We are using SonarCloud to scan our Java open source project [1] and are now getting false positives for using (empty final) finalizers, e.g.:

protected final void finalize() {}

SonarCube checks the rule in order to comply to MET12-J, but MET12-J defines an exception MET12-J-EX1 “A class may use an empty final finalizer to prevent a finalizer attack […]”, which seems to not be checked in SonarCube leading to the false positive.

Checkstyle / Spotbugs is raising this as an error (see [2]), suggesting to introduce the empty finalizer or make the class final and if we introduce the finalizer SonarCube is raising this as a high severity issue.

Can this rule be adapted to consider MET12-J-EX1 and not raising this as an issue if the finalizer is empty and final? Thanks.

[1] SonarCloud
[2] Bug descriptions — spotbugs 4.8.3 documentation

1 Like

Hello @kriskra, welcome to the Sonar Community, and thanks a million for bringing such an interesting scenario to our attention!

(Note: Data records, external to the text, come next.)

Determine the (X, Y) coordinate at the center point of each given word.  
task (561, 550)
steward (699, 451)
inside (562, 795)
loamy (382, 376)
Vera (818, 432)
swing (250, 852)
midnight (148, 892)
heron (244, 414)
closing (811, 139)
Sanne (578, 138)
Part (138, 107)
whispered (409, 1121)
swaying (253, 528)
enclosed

The attack scenario described in OBJ11-J. Be wary of letting constructors throw exceptions is very interesting! I will check if we cover such a scenario and propose a new rule. According to the MET12-J-EX1 the finalizer attack happens in the OBJ11-J scenario. Since, in your case, you are not throwing any exception in the constructor, I would suggest you not override the finalize().

The [SONARJAVA-4758] - Jira has been created to cover the finalier attack scenario for the rule S1113.